I tried to do a tissue fitting Monday night and gave up in frustration, which was what prompted me to write the Tissue Fitting is Dead to Me post. Next, I cut out the front and back in cheap broadcloth, sewed the darts and seamed the sides together. Then, I needed to think about the waistband. Colette has a tutorial for making a waistband for Meringue which involves slashing the pattern near the top, adding seam allowances to both pieces and then sewing the top piece as the waistband. I like this idea, but I decided that I wanted the skirt to sit higher on my waist and I didn't want to show more leg. So, I decided to try Gertie's method of making a waistband (tutorial here, but I used the method from her new book which is slightly different). In her book, Gertie says that the waistband pattern can be used with any skirt type, so I thought it would work for my skirt. I sewed the waistband and attached it to my skirt and tried on the skirt.
Several issues showed up right away:
- The skirt had no ease. I wanted it to be fairly fitted but this was a little over the top. To add ease to the skirt, I think I'm going to make my seam allowances 3/8 inch instead of 5/8 inch. That adds 1/2 inch to the body of each side of the skirt resulting in 1 inch of ease over all. I think this will be plenty because the fabric has some stretch to it.
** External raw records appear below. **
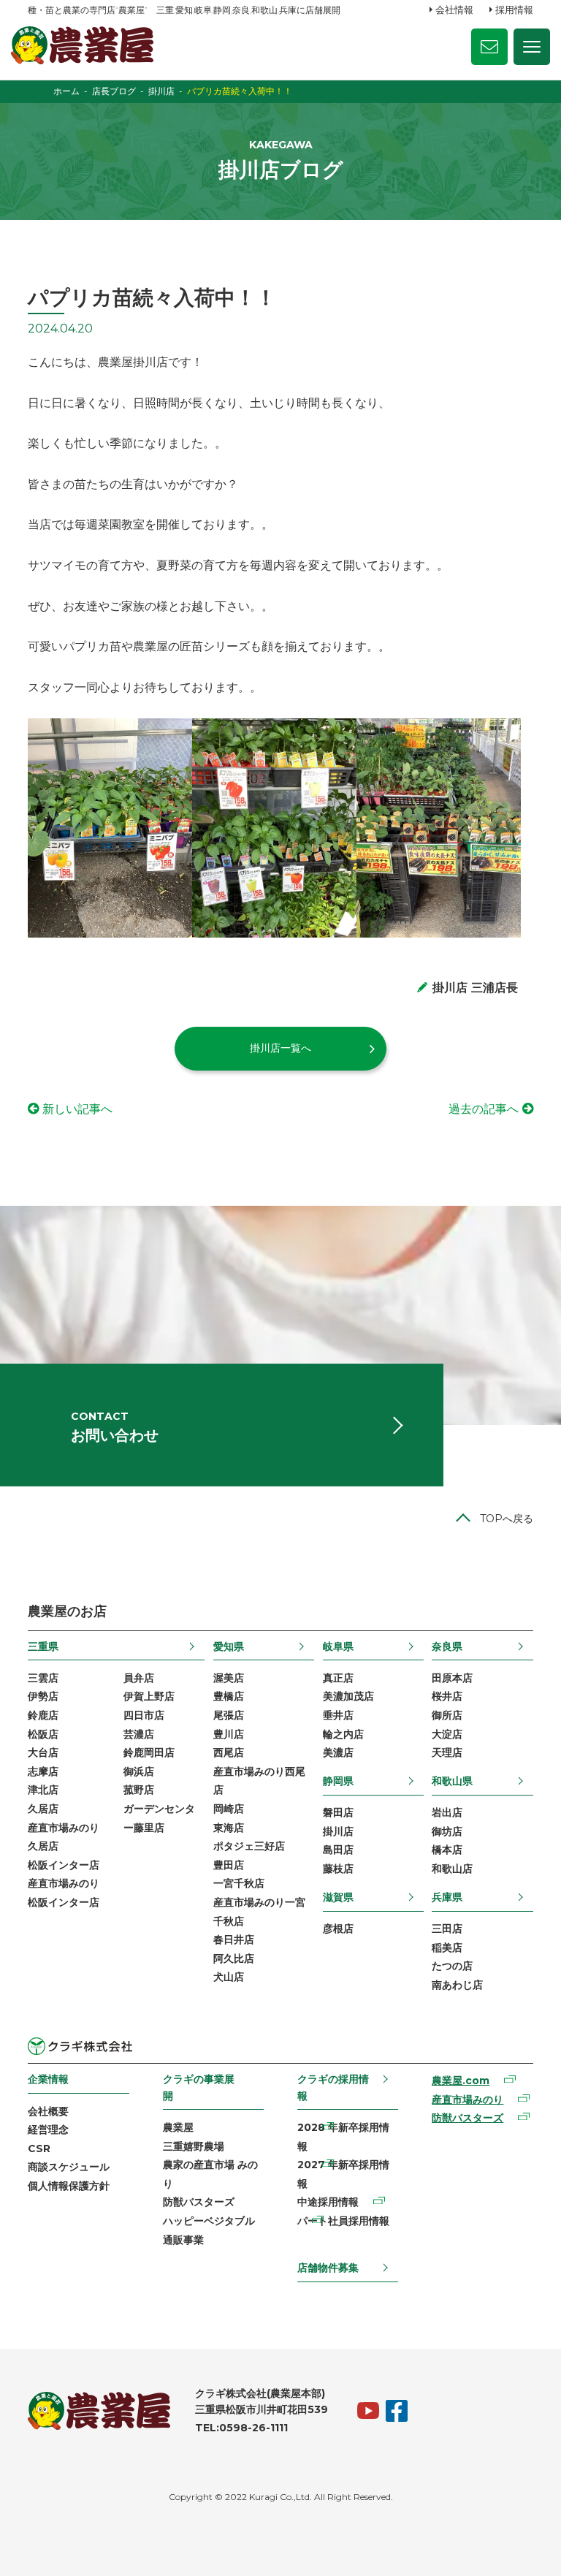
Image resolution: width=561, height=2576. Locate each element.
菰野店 (138, 1789)
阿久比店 (233, 1958)
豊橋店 (228, 1696)
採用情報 (514, 9)
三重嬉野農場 (193, 2146)
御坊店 (447, 1831)
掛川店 (338, 1831)
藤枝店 (338, 1868)
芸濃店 (138, 1734)
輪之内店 (343, 1734)
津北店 (43, 1789)
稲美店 (447, 1947)
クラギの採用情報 (333, 2087)
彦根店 (338, 1928)
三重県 (43, 1646)
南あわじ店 (457, 1984)
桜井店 (447, 1696)
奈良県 (447, 1646)
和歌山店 (452, 1868)
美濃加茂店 (348, 1696)
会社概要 (48, 2111)
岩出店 (447, 1812)
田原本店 (452, 1677)
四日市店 (143, 1715)
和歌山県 (452, 1780)
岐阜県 (338, 1646)
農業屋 (178, 2127)
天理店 (447, 1752)
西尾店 (228, 1752)
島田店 (338, 1849)
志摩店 (43, 1771)
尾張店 (228, 1715)
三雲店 (43, 1677)
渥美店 (228, 1677)
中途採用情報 (328, 2201)
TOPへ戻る (506, 1518)
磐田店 (338, 1812)
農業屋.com (460, 2080)
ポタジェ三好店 (249, 1846)
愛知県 (228, 1646)
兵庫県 (447, 1897)
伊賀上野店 (149, 1696)
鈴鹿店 (43, 1715)
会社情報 (454, 9)
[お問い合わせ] (489, 47)
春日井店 (233, 1939)
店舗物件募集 (328, 2267)
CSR (39, 2148)
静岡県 (338, 1780)
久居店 (43, 1808)
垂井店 (338, 1715)
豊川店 (228, 1734)
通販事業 (183, 2239)
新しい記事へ (77, 1109)
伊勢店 (43, 1696)
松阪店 (43, 1734)
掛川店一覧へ (280, 1048)
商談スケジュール (69, 2166)
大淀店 (447, 1734)
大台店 (43, 1752)
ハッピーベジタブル (209, 2220)
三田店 (447, 1928)
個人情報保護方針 (69, 2185)
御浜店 (138, 1771)
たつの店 (452, 1965)
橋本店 (447, 1849)
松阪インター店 (63, 1865)
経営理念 (48, 2129)
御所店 (447, 1715)
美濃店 (338, 1752)
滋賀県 (338, 1897)
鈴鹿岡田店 (149, 1752)
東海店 (228, 1827)
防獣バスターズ (198, 2201)
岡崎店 (228, 1808)
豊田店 (228, 1865)
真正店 (338, 1677)
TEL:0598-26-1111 (241, 2427)
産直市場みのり (467, 2099)
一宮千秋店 (238, 1883)
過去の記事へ (484, 1109)
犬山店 (228, 1976)
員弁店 (138, 1677)
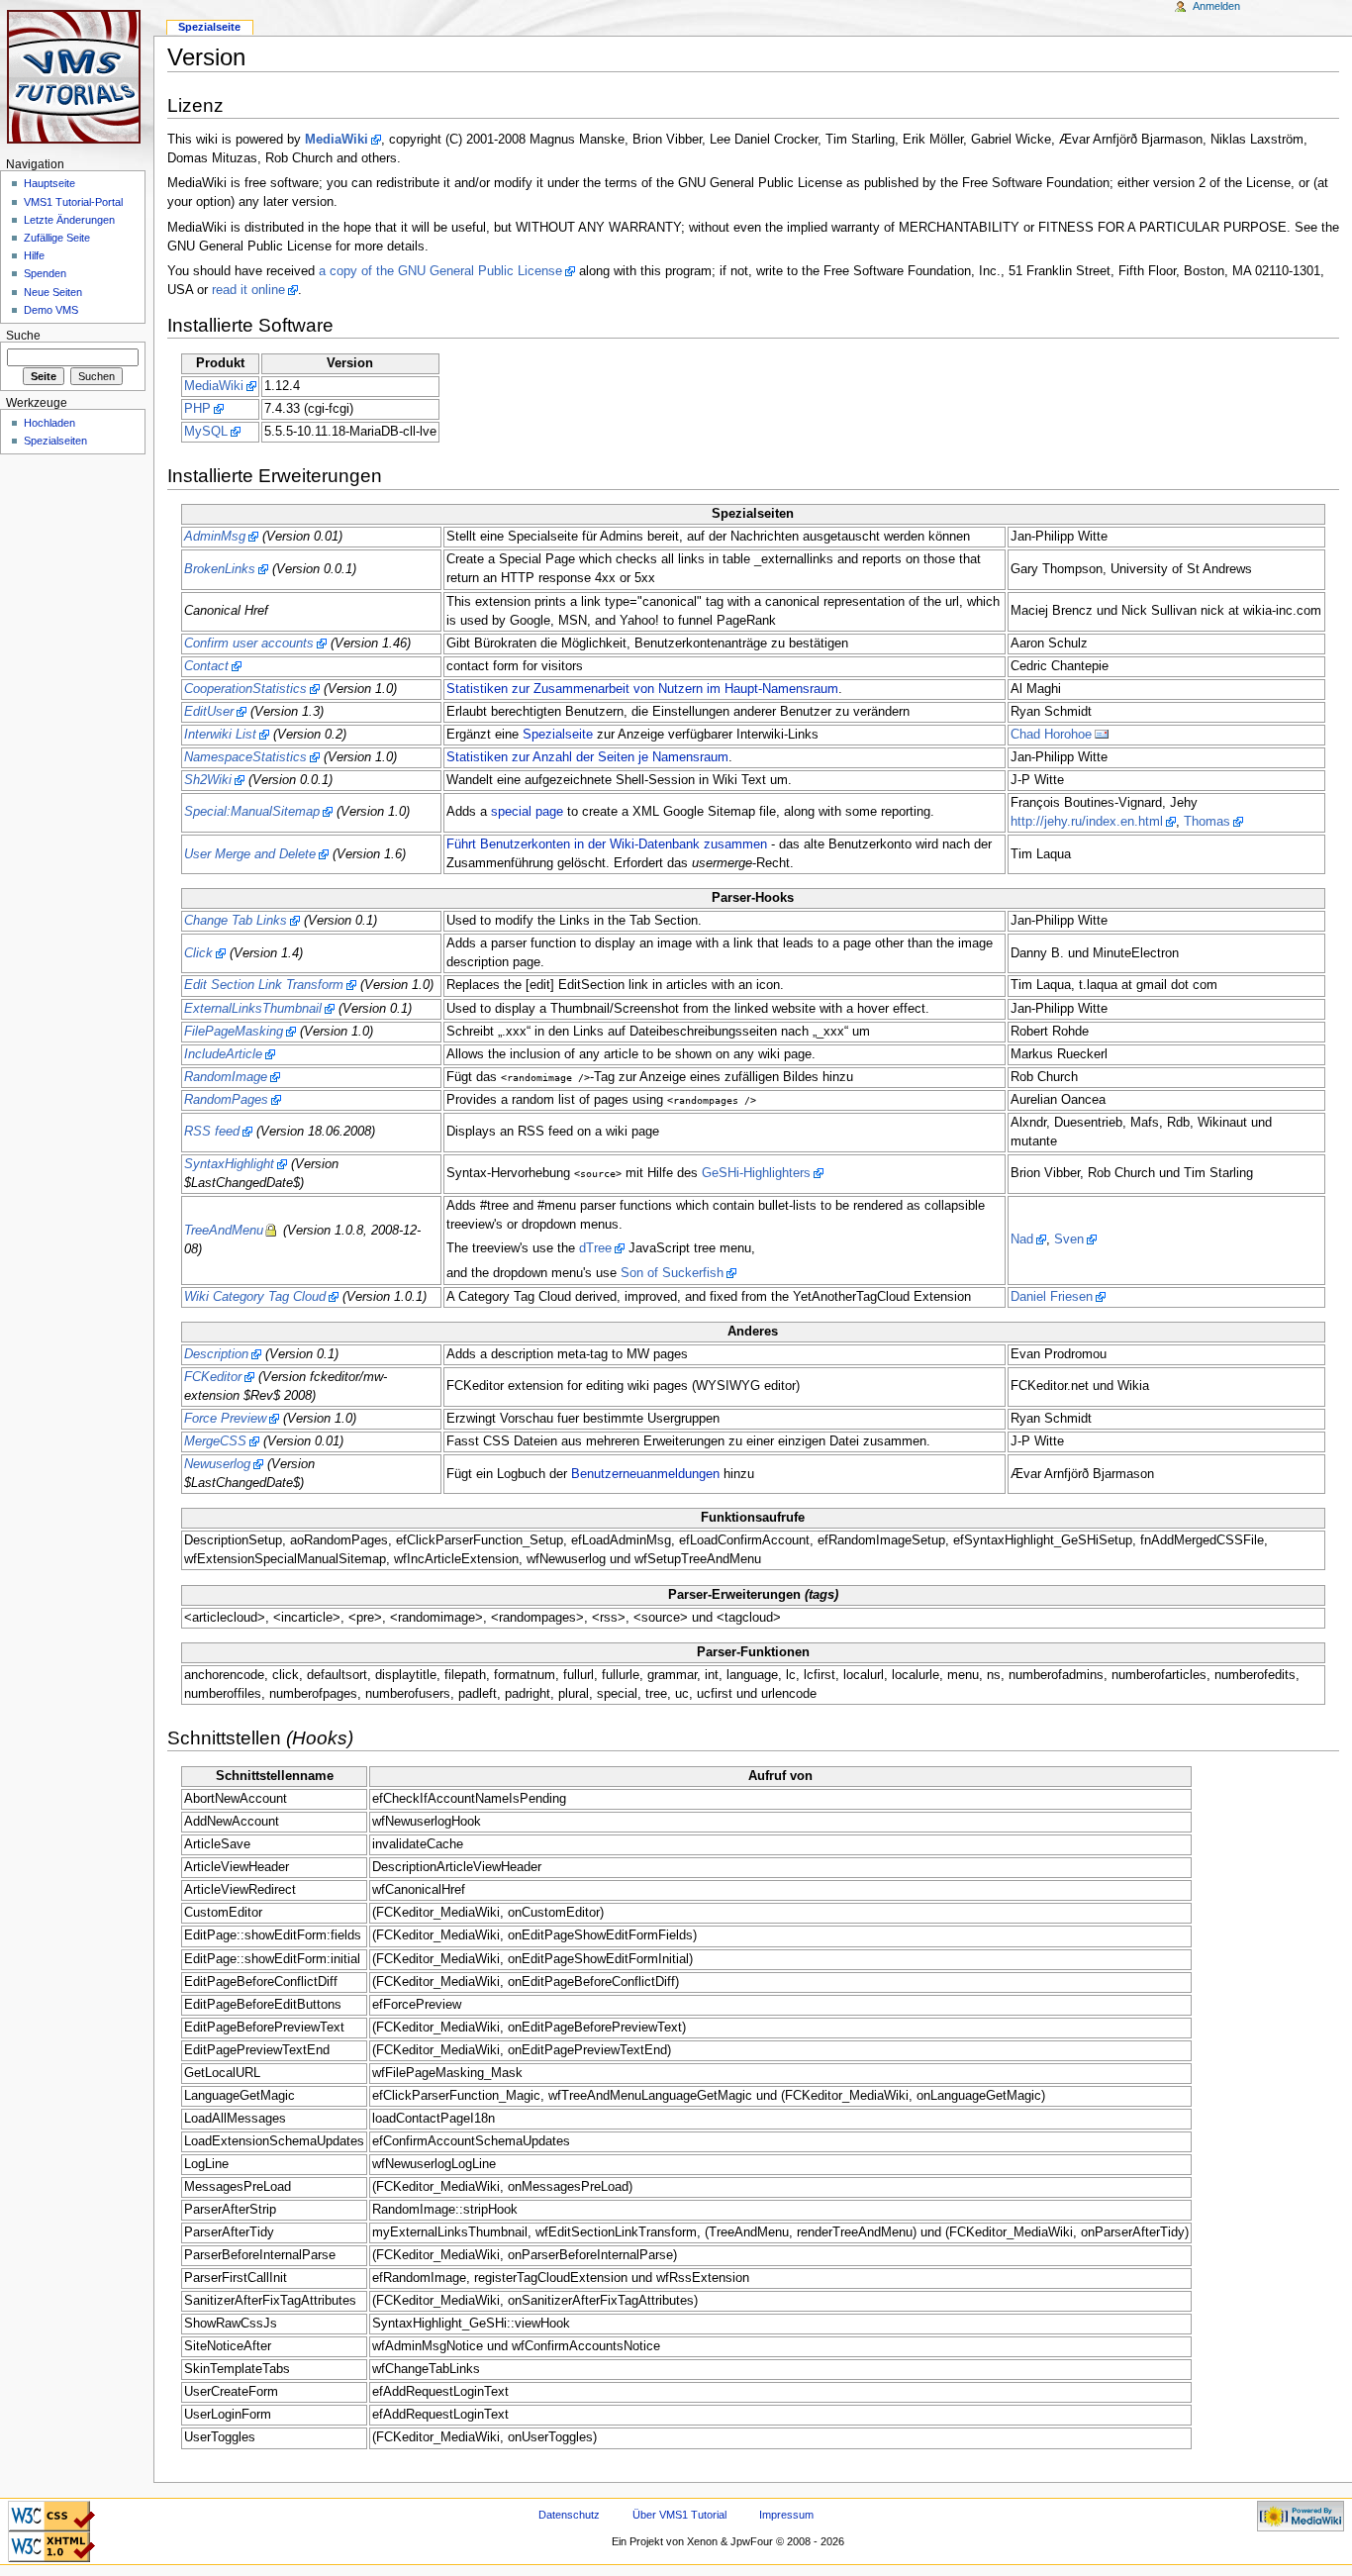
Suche (23, 336)
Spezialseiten (55, 440)
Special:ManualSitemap (252, 812)
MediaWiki (336, 140)
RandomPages (226, 1100)
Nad (1022, 1239)
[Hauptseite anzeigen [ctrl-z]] (76, 76)
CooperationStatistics (245, 689)
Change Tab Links (235, 921)
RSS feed (212, 1132)
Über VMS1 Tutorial (679, 2515)
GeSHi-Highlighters (756, 1173)
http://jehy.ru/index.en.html (1087, 822)
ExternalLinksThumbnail (253, 1009)
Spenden (45, 273)
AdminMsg (214, 537)
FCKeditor (212, 1377)
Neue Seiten (53, 292)
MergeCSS (215, 1441)
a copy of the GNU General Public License (440, 271)
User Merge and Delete (250, 854)
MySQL (206, 432)
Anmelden (1216, 6)
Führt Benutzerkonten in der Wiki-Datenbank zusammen (606, 844)
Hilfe (34, 255)
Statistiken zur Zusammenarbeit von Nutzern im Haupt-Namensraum (642, 689)
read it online (248, 290)
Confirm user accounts (249, 643)
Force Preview (225, 1419)
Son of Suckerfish (672, 1273)
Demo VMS (51, 310)
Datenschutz (569, 2515)
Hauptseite (49, 183)
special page (527, 812)
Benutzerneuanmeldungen (645, 1474)
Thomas (1207, 822)
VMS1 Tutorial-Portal (73, 202)
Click (198, 953)
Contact (206, 666)
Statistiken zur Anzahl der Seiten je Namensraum (587, 757)
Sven (1069, 1239)
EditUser (209, 712)
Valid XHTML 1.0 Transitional (51, 2543)
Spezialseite (558, 735)
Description (216, 1354)
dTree (595, 1248)
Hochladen (49, 423)
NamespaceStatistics (245, 757)
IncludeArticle (223, 1054)
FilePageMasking (233, 1032)
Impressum (786, 2515)
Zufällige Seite (57, 238)
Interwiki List (220, 735)
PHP (197, 409)
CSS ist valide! (51, 2507)
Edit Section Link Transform (263, 985)
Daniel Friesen (1052, 1297)
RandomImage (225, 1077)
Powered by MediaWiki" (1300, 2513)
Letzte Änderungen (69, 220)
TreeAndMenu (223, 1231)
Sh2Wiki (208, 780)
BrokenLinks (219, 569)
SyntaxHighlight (229, 1164)
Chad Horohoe (1051, 735)
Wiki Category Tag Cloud (255, 1297)
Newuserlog (217, 1464)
- The waistband gaped. This is likely due to my swayback. I think this problem may be solved by using a curved waistband. Therefore, I'm going to draft a waistband by closing the darts and tracing the top of each pattern piece, adding two inches in height, adding 5/8 seam allowance to all sides, and adding one inch in length to the front waistband piece so that I can make a tab.
- Fabric pooling just above my butt. This is also a swayback issue, I think, and will hopefully be solved by taking a wedge shaped tuck near my waist in the back.